- Goal of the exercise
Copy the records below verbatim, every line as it stands.

[Stored data]
+ + + +
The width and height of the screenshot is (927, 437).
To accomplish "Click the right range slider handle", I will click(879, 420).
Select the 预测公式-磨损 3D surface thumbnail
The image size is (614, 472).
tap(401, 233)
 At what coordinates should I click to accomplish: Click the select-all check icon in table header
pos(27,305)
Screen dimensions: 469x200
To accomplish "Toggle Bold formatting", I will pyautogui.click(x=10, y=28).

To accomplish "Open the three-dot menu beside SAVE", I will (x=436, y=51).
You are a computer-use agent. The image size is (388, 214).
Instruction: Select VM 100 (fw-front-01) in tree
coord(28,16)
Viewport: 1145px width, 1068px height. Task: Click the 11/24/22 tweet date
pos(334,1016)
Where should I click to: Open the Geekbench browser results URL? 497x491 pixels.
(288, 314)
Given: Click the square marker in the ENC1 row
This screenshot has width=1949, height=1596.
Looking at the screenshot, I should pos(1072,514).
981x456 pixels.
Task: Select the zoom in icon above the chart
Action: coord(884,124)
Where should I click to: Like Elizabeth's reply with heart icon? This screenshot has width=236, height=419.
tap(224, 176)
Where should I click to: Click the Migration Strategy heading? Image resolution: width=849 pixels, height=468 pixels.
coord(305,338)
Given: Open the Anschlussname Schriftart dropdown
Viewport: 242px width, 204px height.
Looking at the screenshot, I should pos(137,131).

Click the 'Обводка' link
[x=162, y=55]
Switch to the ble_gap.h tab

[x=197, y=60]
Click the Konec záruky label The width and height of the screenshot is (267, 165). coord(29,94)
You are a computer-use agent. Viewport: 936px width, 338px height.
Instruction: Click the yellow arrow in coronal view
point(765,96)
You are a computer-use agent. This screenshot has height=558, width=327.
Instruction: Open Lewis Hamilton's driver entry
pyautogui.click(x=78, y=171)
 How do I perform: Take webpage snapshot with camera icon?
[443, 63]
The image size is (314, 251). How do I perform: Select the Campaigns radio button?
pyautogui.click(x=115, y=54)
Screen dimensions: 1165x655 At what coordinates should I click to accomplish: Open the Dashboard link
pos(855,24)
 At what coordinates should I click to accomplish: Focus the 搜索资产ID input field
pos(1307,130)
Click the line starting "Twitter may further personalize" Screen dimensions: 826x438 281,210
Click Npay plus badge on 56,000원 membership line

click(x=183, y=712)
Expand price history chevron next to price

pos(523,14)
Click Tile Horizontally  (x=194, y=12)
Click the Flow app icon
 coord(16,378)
+ + + +
- Response for this exercise
The width and height of the screenshot is (927, 437).
To accomplish "Click the right range slider handle", I will click(879, 420).
Select the 预测公式-磨损 3D surface thumbnail
The image size is (614, 472).
tap(401, 233)
 At what coordinates should I click to accomplish: Click the select-all check icon in table header
pos(27,305)
Screen dimensions: 469x200
To accomplish "Toggle Bold formatting", I will pyautogui.click(x=10, y=28).

To accomplish "Open the three-dot menu beside SAVE", I will (x=436, y=51).
You are a computer-use agent. The image size is (388, 214).
Instruction: Select VM 100 (fw-front-01) in tree
coord(28,16)
Viewport: 1145px width, 1068px height. Task: Click the 11/24/22 tweet date
pos(334,1016)
Where should I click to: Open the Geekbench browser results URL? 497x491 pixels.
(288, 314)
Given: Click the square marker in the ENC1 row
This screenshot has width=1949, height=1596.
Looking at the screenshot, I should pos(1072,514).
981x456 pixels.
Task: Select the zoom in icon above the chart
Action: coord(884,124)
Where should I click to: Like Elizabeth's reply with heart icon? This screenshot has width=236, height=419.
tap(224, 176)
Where should I click to: Click the Migration Strategy heading? Image resolution: width=849 pixels, height=468 pixels.
coord(305,338)
Given: Open the Anschlussname Schriftart dropdown
Viewport: 242px width, 204px height.
Looking at the screenshot, I should pos(137,131).

Click the 'Обводка' link
[x=162, y=55]
Switch to the ble_gap.h tab

[x=197, y=60]
Click the Konec záruky label The width and height of the screenshot is (267, 165). coord(29,94)
You are a computer-use agent. Viewport: 936px width, 338px height.
Instruction: Click the yellow arrow in coronal view
point(765,96)
You are a computer-use agent. This screenshot has height=558, width=327.
Instruction: Open Lewis Hamilton's driver entry
pyautogui.click(x=78, y=171)
 How do I perform: Take webpage snapshot with camera icon?
[443, 63]
The image size is (314, 251). How do I perform: Select the Campaigns radio button?
pyautogui.click(x=115, y=54)
Screen dimensions: 1165x655 At what coordinates should I click to accomplish: Open the Dashboard link
pos(855,24)
 At what coordinates should I click to accomplish: Focus the 搜索资产ID input field
pos(1307,130)
Click the line starting "Twitter may further personalize" Screen dimensions: 826x438 281,210
Click Npay plus badge on 56,000원 membership line

click(x=183, y=712)
Expand price history chevron next to price

pos(523,14)
Click Tile Horizontally  (x=194, y=12)
Click the Flow app icon
 coord(16,378)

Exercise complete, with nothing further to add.